LISTED ENTRIES:

####

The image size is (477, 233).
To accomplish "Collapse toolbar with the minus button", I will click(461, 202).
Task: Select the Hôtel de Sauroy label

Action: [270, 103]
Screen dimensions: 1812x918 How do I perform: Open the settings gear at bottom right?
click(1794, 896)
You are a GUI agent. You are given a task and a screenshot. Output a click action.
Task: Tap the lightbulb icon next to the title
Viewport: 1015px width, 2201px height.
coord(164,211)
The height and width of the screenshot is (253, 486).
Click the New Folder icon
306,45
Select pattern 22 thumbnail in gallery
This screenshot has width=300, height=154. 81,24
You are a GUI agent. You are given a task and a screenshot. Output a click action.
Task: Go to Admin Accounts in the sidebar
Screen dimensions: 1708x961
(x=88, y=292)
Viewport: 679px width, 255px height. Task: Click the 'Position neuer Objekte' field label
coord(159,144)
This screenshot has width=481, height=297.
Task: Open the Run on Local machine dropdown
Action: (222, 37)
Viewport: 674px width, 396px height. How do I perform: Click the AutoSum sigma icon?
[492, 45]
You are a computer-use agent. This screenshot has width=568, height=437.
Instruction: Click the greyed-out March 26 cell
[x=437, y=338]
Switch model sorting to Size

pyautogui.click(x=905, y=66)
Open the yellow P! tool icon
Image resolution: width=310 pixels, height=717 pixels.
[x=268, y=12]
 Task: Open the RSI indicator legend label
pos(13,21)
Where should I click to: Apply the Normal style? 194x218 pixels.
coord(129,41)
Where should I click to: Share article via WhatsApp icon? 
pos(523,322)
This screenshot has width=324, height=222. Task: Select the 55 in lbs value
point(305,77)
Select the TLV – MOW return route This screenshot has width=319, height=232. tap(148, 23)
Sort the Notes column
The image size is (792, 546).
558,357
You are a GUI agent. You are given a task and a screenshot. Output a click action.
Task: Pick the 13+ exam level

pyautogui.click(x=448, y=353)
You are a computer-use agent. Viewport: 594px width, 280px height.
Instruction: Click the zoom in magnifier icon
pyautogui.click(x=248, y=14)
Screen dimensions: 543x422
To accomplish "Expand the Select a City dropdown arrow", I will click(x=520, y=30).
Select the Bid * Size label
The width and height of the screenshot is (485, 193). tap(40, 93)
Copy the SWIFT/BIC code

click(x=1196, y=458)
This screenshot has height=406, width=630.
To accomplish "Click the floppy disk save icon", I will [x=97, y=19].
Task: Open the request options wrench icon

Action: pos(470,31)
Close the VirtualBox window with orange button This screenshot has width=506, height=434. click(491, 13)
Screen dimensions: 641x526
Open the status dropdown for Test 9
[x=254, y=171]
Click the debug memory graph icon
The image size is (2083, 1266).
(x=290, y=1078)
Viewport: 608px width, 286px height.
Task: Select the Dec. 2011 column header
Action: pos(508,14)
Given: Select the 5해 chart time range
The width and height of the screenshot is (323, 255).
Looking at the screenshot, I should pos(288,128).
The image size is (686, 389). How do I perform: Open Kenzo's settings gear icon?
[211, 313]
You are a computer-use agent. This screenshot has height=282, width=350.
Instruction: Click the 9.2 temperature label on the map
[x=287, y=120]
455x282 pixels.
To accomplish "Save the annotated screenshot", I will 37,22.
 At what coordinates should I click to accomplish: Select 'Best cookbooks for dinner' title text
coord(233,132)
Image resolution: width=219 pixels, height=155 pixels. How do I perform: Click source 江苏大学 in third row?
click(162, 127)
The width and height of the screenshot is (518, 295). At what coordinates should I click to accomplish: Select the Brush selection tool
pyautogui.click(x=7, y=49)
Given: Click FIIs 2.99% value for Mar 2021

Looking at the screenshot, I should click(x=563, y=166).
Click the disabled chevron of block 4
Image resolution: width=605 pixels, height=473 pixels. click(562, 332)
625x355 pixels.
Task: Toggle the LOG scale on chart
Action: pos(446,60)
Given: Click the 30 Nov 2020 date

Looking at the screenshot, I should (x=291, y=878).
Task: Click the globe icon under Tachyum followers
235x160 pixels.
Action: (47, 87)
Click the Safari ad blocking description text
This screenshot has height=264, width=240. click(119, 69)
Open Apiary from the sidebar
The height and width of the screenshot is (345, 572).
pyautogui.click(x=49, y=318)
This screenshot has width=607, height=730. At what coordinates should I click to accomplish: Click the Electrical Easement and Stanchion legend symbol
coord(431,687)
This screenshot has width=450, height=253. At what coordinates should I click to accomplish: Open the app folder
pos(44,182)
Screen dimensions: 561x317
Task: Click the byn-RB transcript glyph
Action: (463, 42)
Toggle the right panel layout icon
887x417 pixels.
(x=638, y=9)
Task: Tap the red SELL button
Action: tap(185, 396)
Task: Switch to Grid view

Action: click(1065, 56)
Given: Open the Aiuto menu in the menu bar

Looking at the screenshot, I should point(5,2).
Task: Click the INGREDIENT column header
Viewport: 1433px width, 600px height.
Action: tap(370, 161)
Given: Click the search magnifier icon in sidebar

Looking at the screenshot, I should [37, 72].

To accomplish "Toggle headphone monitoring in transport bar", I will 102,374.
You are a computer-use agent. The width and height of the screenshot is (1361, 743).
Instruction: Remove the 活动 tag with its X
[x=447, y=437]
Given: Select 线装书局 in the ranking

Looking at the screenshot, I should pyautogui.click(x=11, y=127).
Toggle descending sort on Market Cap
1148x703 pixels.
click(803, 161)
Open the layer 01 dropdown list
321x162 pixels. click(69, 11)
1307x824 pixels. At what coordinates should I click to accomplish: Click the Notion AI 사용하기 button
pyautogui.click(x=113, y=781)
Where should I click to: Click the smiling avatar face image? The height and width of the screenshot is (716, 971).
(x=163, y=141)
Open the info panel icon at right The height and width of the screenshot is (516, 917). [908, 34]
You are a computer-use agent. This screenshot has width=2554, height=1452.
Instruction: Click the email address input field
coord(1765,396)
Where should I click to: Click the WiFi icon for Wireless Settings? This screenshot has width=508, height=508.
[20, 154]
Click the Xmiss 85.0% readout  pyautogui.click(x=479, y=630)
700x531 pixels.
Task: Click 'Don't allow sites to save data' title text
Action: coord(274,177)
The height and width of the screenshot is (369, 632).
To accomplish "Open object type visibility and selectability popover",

####

TASK STATEMENT:
Copy out every line from the one containing "Task: Open the RSI indicator legend label" down to the one containing "coord(233,132)", both included, reproducing each exactly as it appears in the records.

PROBLEM SOLUTION:
 Task: Open the RSI indicator legend label
pos(13,21)
Where should I click to: Apply the Normal style? 194x218 pixels.
coord(129,41)
Where should I click to: Share article via WhatsApp icon? 
pos(523,322)
This screenshot has width=324, height=222. Task: Select the 55 in lbs value
point(305,77)
Select the TLV – MOW return route This screenshot has width=319, height=232. tap(148, 23)
Sort the Notes column
The image size is (792, 546).
558,357
You are a GUI agent. You are given a task and a screenshot. Output a click action.
Task: Pick the 13+ exam level

pyautogui.click(x=448, y=353)
You are a computer-use agent. Viewport: 594px width, 280px height.
Instruction: Click the zoom in magnifier icon
pyautogui.click(x=248, y=14)
Screen dimensions: 543x422
To accomplish "Expand the Select a City dropdown arrow", I will click(x=520, y=30).
Select the Bid * Size label
The width and height of the screenshot is (485, 193). tap(40, 93)
Copy the SWIFT/BIC code

click(x=1196, y=458)
This screenshot has height=406, width=630.
To accomplish "Click the floppy disk save icon", I will [x=97, y=19].
Task: Open the request options wrench icon

Action: pos(470,31)
Close the VirtualBox window with orange button This screenshot has width=506, height=434. click(491, 13)
Screen dimensions: 641x526
Open the status dropdown for Test 9
[x=254, y=171]
Click the debug memory graph icon
The image size is (2083, 1266).
(x=290, y=1078)
Viewport: 608px width, 286px height.
Task: Select the Dec. 2011 column header
Action: pos(508,14)
Given: Select the 5해 chart time range
The width and height of the screenshot is (323, 255).
Looking at the screenshot, I should pos(288,128).
The image size is (686, 389). How do I perform: Open Kenzo's settings gear icon?
[211, 313]
You are a computer-use agent. This screenshot has height=282, width=350.
Instruction: Click the 9.2 temperature label on the map
[x=287, y=120]
455x282 pixels.
To accomplish "Save the annotated screenshot", I will 37,22.
 At what coordinates should I click to accomplish: Select 'Best cookbooks for dinner' title text
coord(233,132)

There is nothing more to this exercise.